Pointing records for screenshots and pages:
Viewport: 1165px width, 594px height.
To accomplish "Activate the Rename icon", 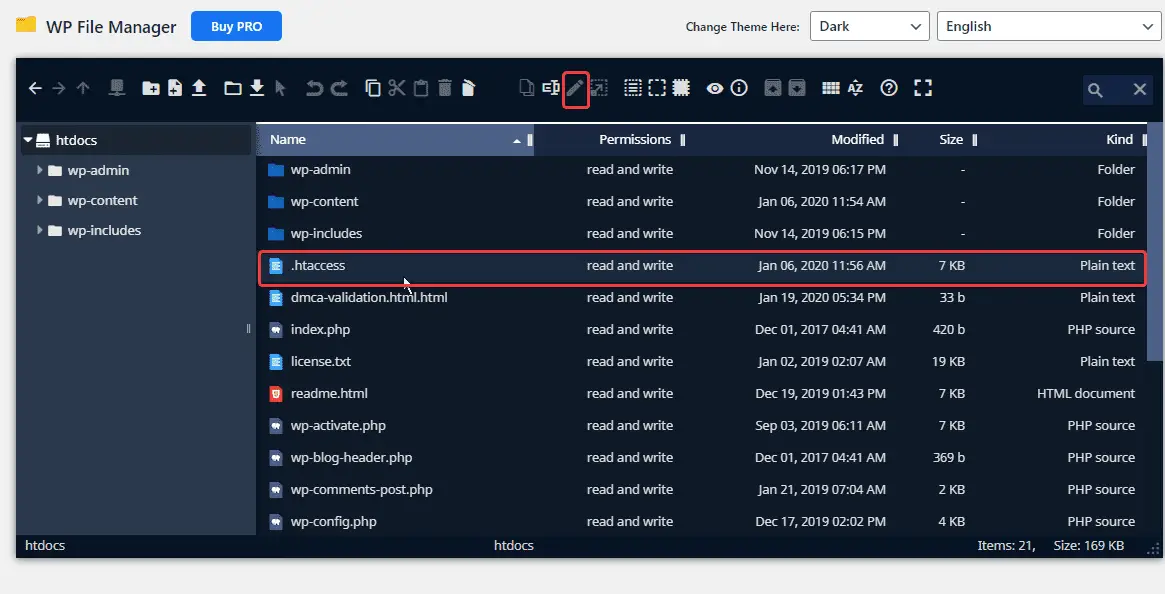I will pos(549,88).
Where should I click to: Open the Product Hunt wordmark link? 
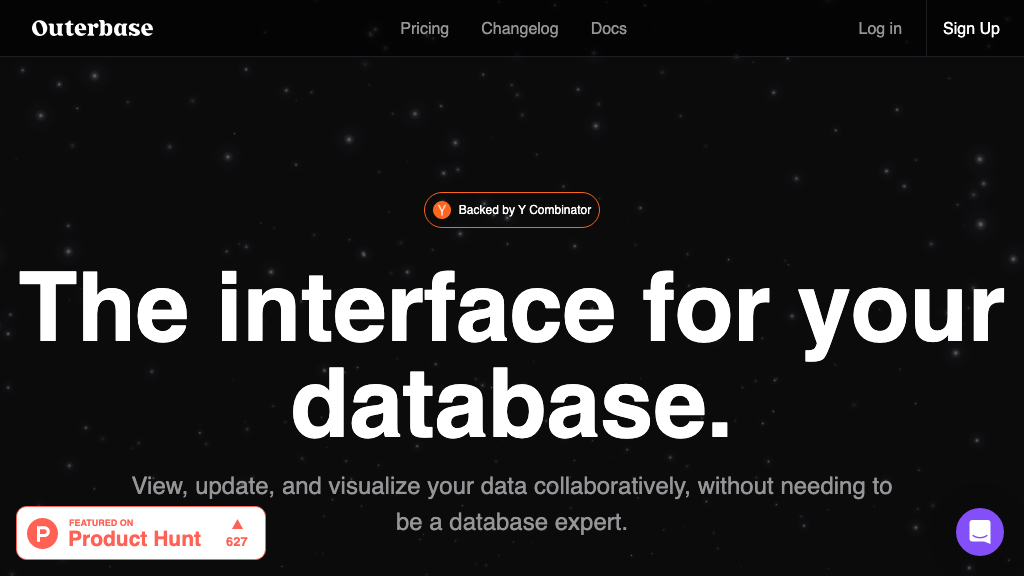pyautogui.click(x=135, y=540)
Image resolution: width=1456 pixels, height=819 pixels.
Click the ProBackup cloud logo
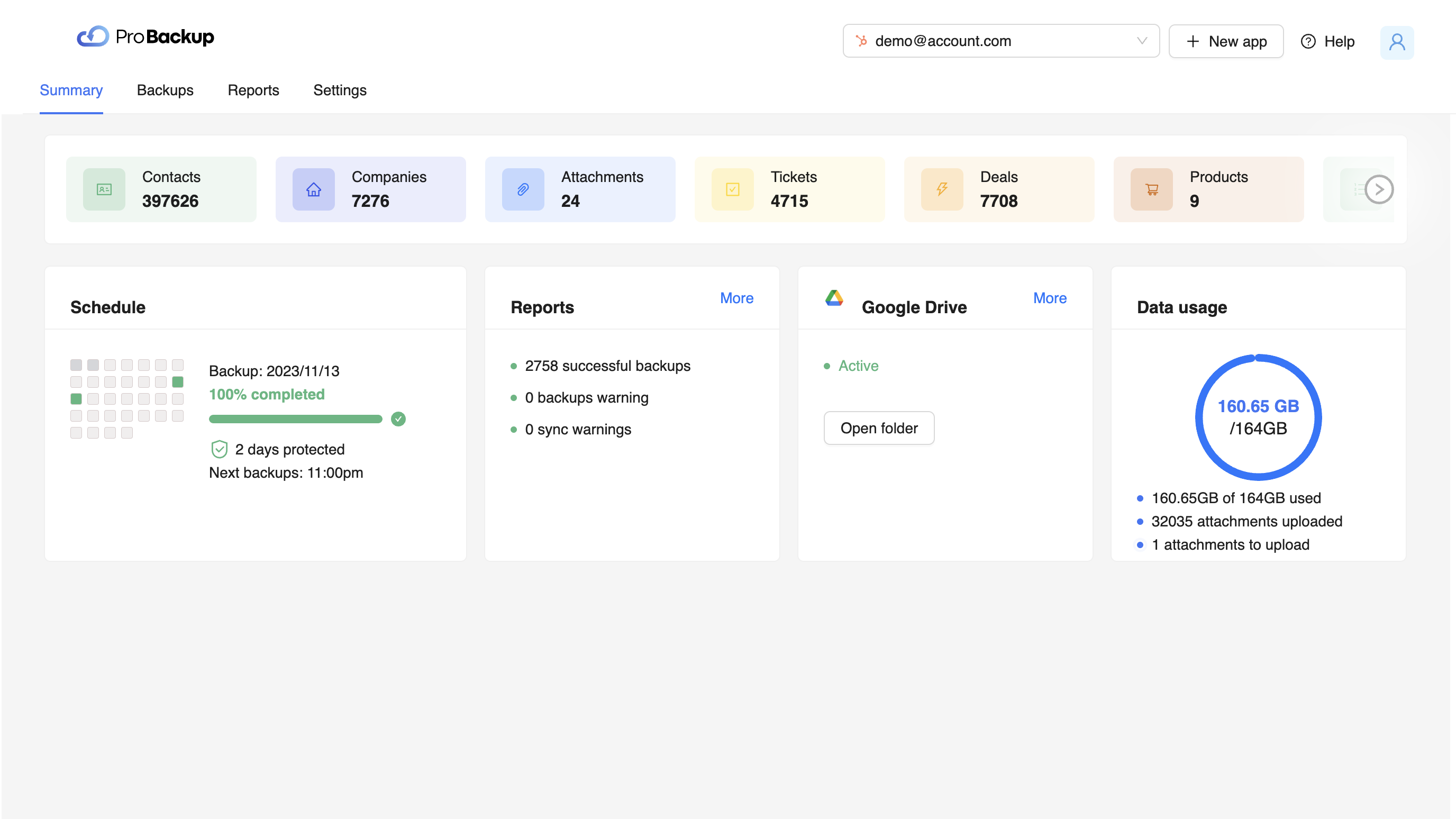pyautogui.click(x=94, y=35)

▸ **What is needed**: Reproduce word for word the lines from the one containing "Image resolution: width=1456" through the end of the records, leaving out the pictures.

▸ **Completed task**:
Image resolution: width=1456 pixels, height=819 pixels.
Click the ProBackup cloud logo
pyautogui.click(x=94, y=35)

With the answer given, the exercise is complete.